#### [TASK STATEMENT]
With the listing in front of you, retype it exactly.

#### [DATA FOR THIS EXERCISE]
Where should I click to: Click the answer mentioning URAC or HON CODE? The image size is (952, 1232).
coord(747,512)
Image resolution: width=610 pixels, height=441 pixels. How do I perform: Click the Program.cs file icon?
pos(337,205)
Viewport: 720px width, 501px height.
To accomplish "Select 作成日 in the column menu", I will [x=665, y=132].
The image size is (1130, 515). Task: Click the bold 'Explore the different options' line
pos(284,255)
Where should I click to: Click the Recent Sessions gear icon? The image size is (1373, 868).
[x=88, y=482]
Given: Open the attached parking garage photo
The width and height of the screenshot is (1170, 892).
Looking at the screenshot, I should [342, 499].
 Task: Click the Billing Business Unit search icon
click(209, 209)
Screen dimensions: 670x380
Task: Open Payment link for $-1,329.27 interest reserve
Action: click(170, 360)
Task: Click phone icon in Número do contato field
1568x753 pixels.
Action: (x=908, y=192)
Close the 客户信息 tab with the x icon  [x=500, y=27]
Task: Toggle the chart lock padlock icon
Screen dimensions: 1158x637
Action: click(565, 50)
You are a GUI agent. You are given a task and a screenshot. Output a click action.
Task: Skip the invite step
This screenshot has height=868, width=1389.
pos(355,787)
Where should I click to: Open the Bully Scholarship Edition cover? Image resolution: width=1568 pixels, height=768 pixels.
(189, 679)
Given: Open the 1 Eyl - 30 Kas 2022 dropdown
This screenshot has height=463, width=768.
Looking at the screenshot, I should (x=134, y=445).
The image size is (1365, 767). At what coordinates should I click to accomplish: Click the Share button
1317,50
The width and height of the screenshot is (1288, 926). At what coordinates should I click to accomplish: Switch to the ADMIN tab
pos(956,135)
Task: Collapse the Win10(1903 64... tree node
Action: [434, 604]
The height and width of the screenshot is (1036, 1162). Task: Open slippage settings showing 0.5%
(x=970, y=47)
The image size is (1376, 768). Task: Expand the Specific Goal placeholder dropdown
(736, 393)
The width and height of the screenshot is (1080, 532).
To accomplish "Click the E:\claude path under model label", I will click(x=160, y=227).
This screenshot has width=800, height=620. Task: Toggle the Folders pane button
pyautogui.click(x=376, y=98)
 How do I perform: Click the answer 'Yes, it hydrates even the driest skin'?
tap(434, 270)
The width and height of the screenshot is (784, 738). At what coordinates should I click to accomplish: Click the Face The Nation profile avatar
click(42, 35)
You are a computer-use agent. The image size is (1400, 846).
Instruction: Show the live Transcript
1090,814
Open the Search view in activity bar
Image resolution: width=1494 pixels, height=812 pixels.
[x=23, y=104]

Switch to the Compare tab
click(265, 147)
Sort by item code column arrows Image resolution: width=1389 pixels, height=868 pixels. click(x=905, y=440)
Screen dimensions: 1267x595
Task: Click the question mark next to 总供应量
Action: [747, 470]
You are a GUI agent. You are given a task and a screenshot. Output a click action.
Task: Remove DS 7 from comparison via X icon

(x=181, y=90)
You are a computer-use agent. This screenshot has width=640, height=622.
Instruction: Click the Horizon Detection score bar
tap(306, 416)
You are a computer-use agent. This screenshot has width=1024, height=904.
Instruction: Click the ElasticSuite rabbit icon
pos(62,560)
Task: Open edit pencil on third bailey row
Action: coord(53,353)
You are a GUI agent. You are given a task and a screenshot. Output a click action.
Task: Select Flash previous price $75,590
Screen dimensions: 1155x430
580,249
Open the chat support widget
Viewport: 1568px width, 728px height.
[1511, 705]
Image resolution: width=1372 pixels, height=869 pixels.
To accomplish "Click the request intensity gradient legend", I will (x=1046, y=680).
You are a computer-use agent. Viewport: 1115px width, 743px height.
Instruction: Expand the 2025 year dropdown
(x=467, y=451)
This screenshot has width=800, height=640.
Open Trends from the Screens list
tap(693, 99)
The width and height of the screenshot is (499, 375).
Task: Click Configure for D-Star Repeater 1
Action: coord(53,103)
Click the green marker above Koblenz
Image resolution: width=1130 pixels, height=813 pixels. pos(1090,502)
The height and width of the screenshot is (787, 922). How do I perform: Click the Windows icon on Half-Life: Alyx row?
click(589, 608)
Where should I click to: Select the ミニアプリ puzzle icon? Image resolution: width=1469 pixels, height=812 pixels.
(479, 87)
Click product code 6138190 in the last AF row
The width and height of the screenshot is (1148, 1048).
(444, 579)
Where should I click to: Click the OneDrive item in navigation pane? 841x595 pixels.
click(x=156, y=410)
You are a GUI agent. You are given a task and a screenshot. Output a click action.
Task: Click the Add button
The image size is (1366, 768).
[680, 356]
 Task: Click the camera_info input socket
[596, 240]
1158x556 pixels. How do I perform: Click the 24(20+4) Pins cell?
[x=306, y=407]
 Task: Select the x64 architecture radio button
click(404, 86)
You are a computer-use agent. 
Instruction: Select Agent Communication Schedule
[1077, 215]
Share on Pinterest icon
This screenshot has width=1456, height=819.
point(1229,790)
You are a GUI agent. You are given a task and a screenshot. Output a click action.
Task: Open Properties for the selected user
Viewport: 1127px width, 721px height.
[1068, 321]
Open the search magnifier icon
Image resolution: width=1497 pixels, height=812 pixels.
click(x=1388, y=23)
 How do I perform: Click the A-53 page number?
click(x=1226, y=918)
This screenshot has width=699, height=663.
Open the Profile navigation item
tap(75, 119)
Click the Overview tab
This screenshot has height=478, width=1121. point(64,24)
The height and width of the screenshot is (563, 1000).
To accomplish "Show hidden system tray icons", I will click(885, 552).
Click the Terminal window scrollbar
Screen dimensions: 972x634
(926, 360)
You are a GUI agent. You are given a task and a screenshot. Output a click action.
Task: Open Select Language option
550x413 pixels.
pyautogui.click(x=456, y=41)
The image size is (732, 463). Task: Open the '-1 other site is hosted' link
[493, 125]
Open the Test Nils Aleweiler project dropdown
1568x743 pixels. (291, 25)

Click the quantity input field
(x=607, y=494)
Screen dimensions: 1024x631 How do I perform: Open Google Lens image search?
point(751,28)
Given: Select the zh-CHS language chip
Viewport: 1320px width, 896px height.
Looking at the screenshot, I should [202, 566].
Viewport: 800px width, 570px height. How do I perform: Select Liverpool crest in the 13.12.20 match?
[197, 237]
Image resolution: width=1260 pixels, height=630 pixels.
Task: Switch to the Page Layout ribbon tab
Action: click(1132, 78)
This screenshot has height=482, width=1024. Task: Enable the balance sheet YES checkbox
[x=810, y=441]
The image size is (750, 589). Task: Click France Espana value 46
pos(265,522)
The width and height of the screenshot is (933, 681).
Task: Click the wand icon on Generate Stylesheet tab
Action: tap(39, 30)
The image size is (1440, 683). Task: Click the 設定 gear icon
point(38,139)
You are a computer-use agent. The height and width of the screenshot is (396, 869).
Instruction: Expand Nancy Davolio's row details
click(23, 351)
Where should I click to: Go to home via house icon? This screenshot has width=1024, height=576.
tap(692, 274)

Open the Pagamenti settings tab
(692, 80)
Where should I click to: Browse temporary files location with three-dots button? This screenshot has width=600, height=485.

#### [SOLUTION FOR THIS TASK]
Where should I click to: Click the answer mentioning URAC or HON CODE? The image size is (952, 1232).
coord(747,512)
Image resolution: width=610 pixels, height=441 pixels. How do I perform: Click the Program.cs file icon?
pos(337,205)
Viewport: 720px width, 501px height.
To accomplish "Select 作成日 in the column menu", I will [x=665, y=132].
The image size is (1130, 515). Task: Click the bold 'Explore the different options' line
pos(284,255)
Where should I click to: Click the Recent Sessions gear icon? The image size is (1373, 868).
[x=88, y=482]
Given: Open the attached parking garage photo
The width and height of the screenshot is (1170, 892).
Looking at the screenshot, I should [342, 499].
 Task: Click the Billing Business Unit search icon
click(209, 209)
Screen dimensions: 670x380
Task: Open Payment link for $-1,329.27 interest reserve
Action: click(170, 360)
Task: Click phone icon in Número do contato field
1568x753 pixels.
Action: (x=908, y=192)
Close the 客户信息 tab with the x icon  [x=500, y=27]
Task: Toggle the chart lock padlock icon
Screen dimensions: 1158x637
Action: click(565, 50)
You are a GUI agent. You are given a task and a screenshot. Output a click action.
Task: Skip the invite step
This screenshot has height=868, width=1389.
pos(355,787)
Where should I click to: Open the Bully Scholarship Edition cover? Image resolution: width=1568 pixels, height=768 pixels.
(189, 679)
Given: Open the 1 Eyl - 30 Kas 2022 dropdown
This screenshot has height=463, width=768.
Looking at the screenshot, I should (x=134, y=445).
The image size is (1365, 767). At what coordinates should I click to accomplish: Click the Share button
1317,50
The width and height of the screenshot is (1288, 926). At what coordinates should I click to accomplish: Switch to the ADMIN tab
pos(956,135)
Task: Collapse the Win10(1903 64... tree node
Action: [434, 604]
The height and width of the screenshot is (1036, 1162). Task: Open slippage settings showing 0.5%
(x=970, y=47)
The image size is (1376, 768). Task: Expand the Specific Goal placeholder dropdown
(736, 393)
The width and height of the screenshot is (1080, 532).
To accomplish "Click the E:\claude path under model label", I will click(x=160, y=227).
This screenshot has width=800, height=620. Task: Toggle the Folders pane button
pyautogui.click(x=376, y=98)
 How do I perform: Click the answer 'Yes, it hydrates even the driest skin'?
tap(434, 270)
The width and height of the screenshot is (784, 738). At what coordinates should I click to accomplish: Click the Face The Nation profile avatar
click(42, 35)
You are a computer-use agent. The image size is (1400, 846).
Instruction: Show the live Transcript
1090,814
Open the Search view in activity bar
Image resolution: width=1494 pixels, height=812 pixels.
[x=23, y=104]

Switch to the Compare tab
click(265, 147)
Sort by item code column arrows Image resolution: width=1389 pixels, height=868 pixels. click(x=905, y=440)
Screen dimensions: 1267x595
Task: Click the question mark next to 总供应量
Action: [747, 470]
You are a GUI agent. You are given a task and a screenshot. Output a click action.
Task: Remove DS 7 from comparison via X icon

(x=181, y=90)
You are a computer-use agent. This screenshot has width=640, height=622.
Instruction: Click the Horizon Detection score bar
tap(306, 416)
You are a computer-use agent. This screenshot has width=1024, height=904.
Instruction: Click the ElasticSuite rabbit icon
pos(62,560)
Task: Open edit pencil on third bailey row
Action: coord(53,353)
You are a GUI agent. You are given a task and a screenshot. Output a click action.
Task: Select Flash previous price $75,590
Screen dimensions: 1155x430
580,249
Open the chat support widget
Viewport: 1568px width, 728px height.
[1511, 705]
Image resolution: width=1372 pixels, height=869 pixels.
To accomplish "Click the request intensity gradient legend", I will (x=1046, y=680).
You are a computer-use agent. Viewport: 1115px width, 743px height.
Instruction: Expand the 2025 year dropdown
(x=467, y=451)
This screenshot has width=800, height=640.
Open Trends from the Screens list
tap(693, 99)
The width and height of the screenshot is (499, 375).
Task: Click Configure for D-Star Repeater 1
Action: coord(53,103)
Click the green marker above Koblenz
Image resolution: width=1130 pixels, height=813 pixels. pos(1090,502)
The height and width of the screenshot is (787, 922). How do I perform: Click the Windows icon on Half-Life: Alyx row?
click(589, 608)
Where should I click to: Select the ミニアプリ puzzle icon? Image resolution: width=1469 pixels, height=812 pixels.
(479, 87)
Click product code 6138190 in the last AF row
The width and height of the screenshot is (1148, 1048).
(444, 579)
Where should I click to: Click the OneDrive item in navigation pane? 841x595 pixels.
click(x=156, y=410)
You are a GUI agent. You are given a task and a screenshot. Output a click action.
Task: Click the Add button
The image size is (1366, 768).
[680, 356]
 Task: Click the camera_info input socket
[596, 240]
1158x556 pixels. How do I perform: Click the 24(20+4) Pins cell?
[x=306, y=407]
 Task: Select the x64 architecture radio button
click(404, 86)
You are a computer-use agent. 
Instruction: Select Agent Communication Schedule
[1077, 215]
Share on Pinterest icon
This screenshot has width=1456, height=819.
point(1229,790)
You are a GUI agent. You are given a task and a screenshot. Output a click action.
Task: Open Properties for the selected user
Viewport: 1127px width, 721px height.
[1068, 321]
Open the search magnifier icon
Image resolution: width=1497 pixels, height=812 pixels.
click(x=1388, y=23)
 How do I perform: Click the A-53 page number?
click(x=1226, y=918)
This screenshot has width=699, height=663.
Open the Profile navigation item
tap(75, 119)
Click the Overview tab
This screenshot has height=478, width=1121. point(64,24)
The height and width of the screenshot is (563, 1000).
To accomplish "Show hidden system tray icons", I will click(885, 552).
Click the Terminal window scrollbar
Screen dimensions: 972x634
(926, 360)
You are a GUI agent. You are given a task and a screenshot. Output a click action.
Task: Open Select Language option
550x413 pixels.
pyautogui.click(x=456, y=41)
The image size is (732, 463). Task: Open the '-1 other site is hosted' link
[493, 125]
Open the Test Nils Aleweiler project dropdown
1568x743 pixels. (291, 25)

Click the quantity input field
(x=607, y=494)
Screen dimensions: 1024x631 How do I perform: Open Google Lens image search?
point(751,28)
Given: Select the zh-CHS language chip
Viewport: 1320px width, 896px height.
Looking at the screenshot, I should [202, 566].
Viewport: 800px width, 570px height. How do I perform: Select Liverpool crest in the 13.12.20 match?
[197, 237]
Image resolution: width=1260 pixels, height=630 pixels.
Task: Switch to the Page Layout ribbon tab
Action: click(1132, 78)
This screenshot has height=482, width=1024. Task: Enable the balance sheet YES checkbox
[x=810, y=441]
The image size is (750, 589). Task: Click France Espana value 46
pos(265,522)
The width and height of the screenshot is (933, 681).
Task: Click the wand icon on Generate Stylesheet tab
Action: tap(39, 30)
The image size is (1440, 683). Task: Click the 設定 gear icon
point(38,139)
You are a computer-use agent. The height and width of the screenshot is (396, 869).
Instruction: Expand Nancy Davolio's row details
click(23, 351)
Where should I click to: Go to home via house icon? This screenshot has width=1024, height=576.
tap(692, 274)

Open the Pagamenti settings tab
(692, 80)
Where should I click to: Browse temporary files location with three-dots button? This screenshot has width=600, height=485.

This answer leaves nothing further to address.